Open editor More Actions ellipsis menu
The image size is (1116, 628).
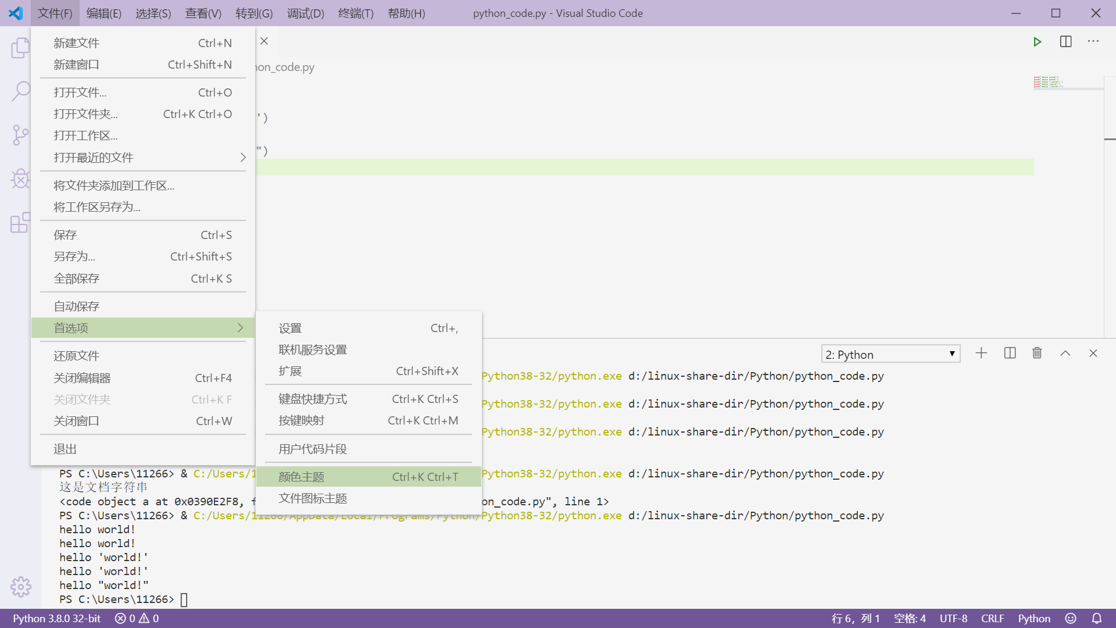coord(1093,42)
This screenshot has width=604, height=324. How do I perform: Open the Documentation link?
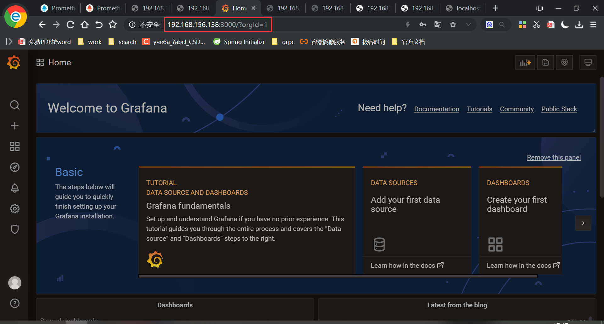coord(436,109)
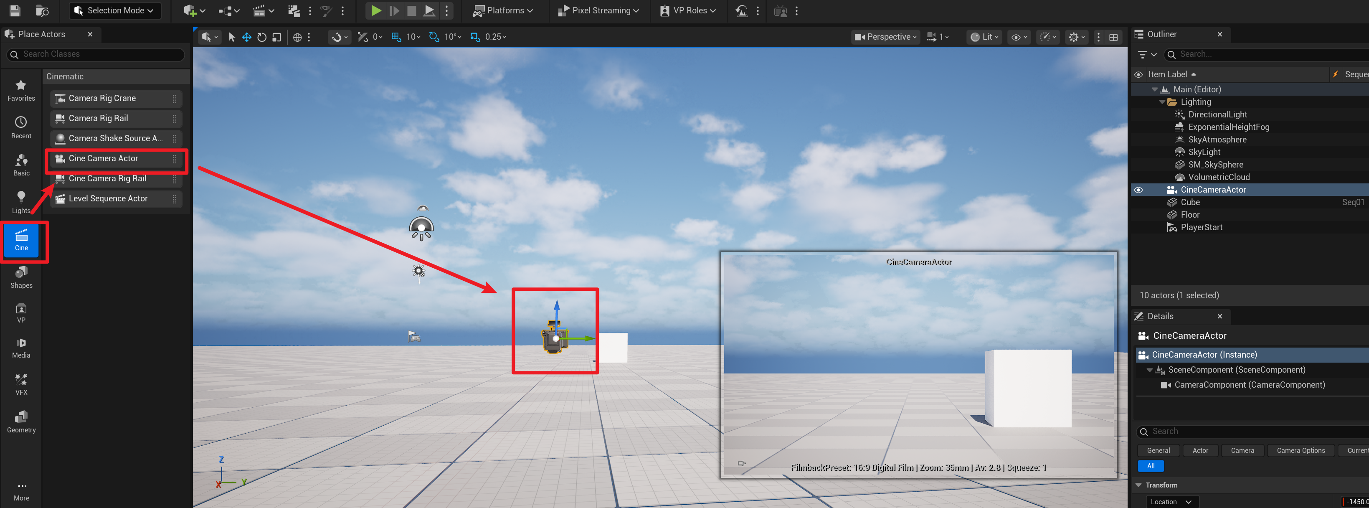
::::::::
Your instructions -> Each entry must be reproduced word for word, and any image among them left out.

Exercise result ->
Open editor More Actions ellipsis menu
The image size is (1116, 628).
coord(1093,42)
This screenshot has width=604, height=324. How do I perform: Open the Documentation link?
coord(436,109)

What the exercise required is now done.